- Opening Delimiter -
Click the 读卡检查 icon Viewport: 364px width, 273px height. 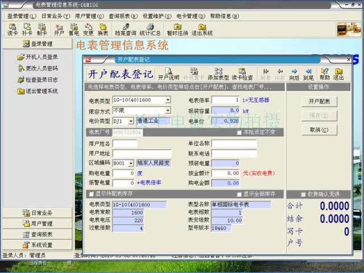point(242,74)
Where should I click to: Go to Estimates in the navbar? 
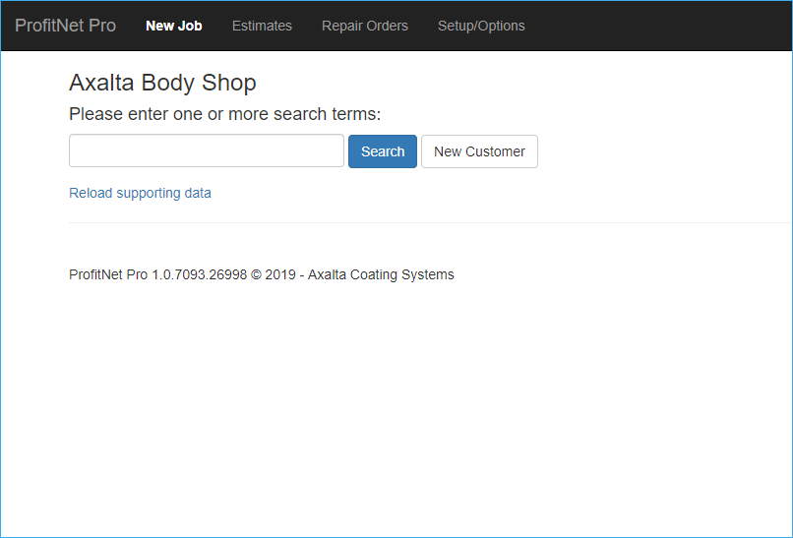point(262,26)
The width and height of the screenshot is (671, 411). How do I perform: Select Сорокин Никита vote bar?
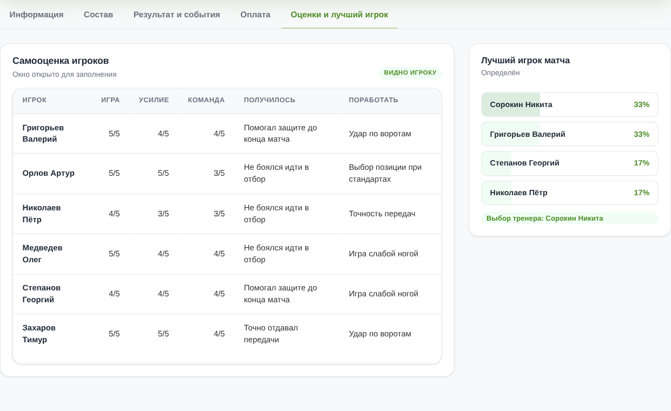point(570,104)
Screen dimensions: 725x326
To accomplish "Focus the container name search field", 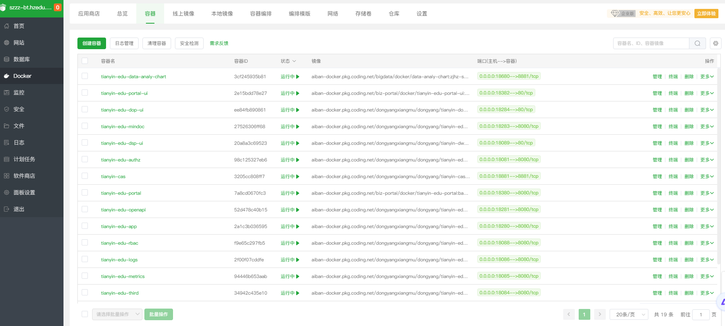I will [651, 43].
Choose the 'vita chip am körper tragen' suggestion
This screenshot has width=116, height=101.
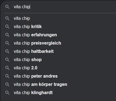pos(60,84)
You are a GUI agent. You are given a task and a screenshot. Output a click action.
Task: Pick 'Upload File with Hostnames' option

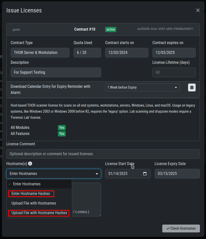point(34,203)
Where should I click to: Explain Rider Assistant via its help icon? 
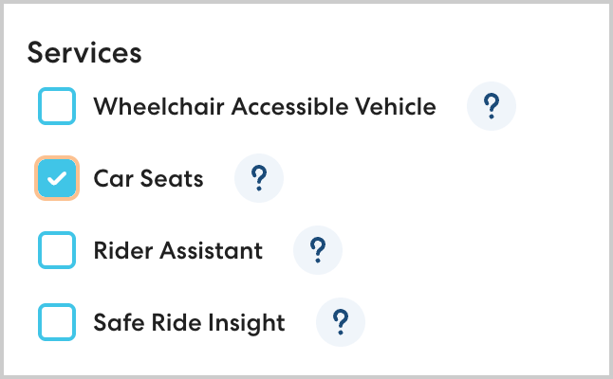click(x=318, y=250)
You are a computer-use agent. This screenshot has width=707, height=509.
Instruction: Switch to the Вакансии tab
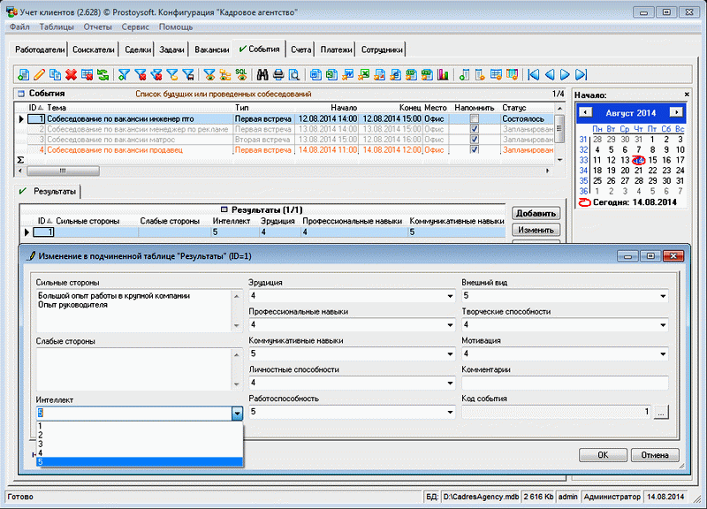point(211,50)
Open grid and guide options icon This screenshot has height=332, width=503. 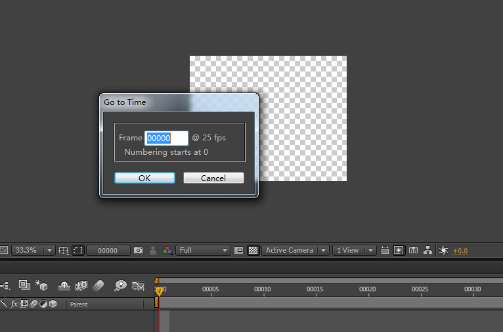(64, 250)
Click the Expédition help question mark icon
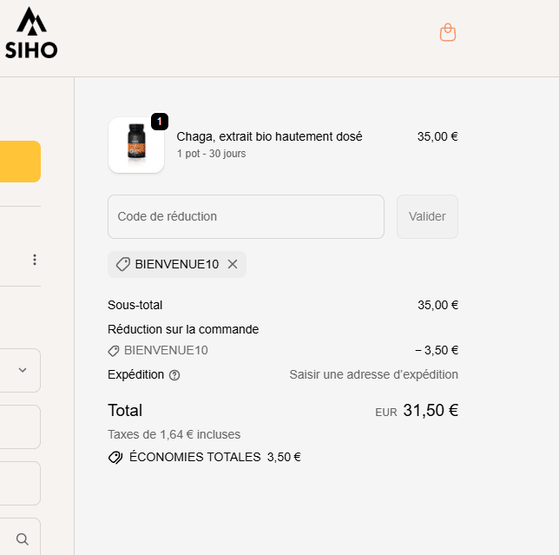559x555 pixels. click(174, 375)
- Closing Delimiter -
In the listing, find each line with the string "agent" and copy it.

You are a GUI agent. You are given a task and a screenshot. Output a click action.
You are a computer-use agent. This screenshot has width=707, height=509.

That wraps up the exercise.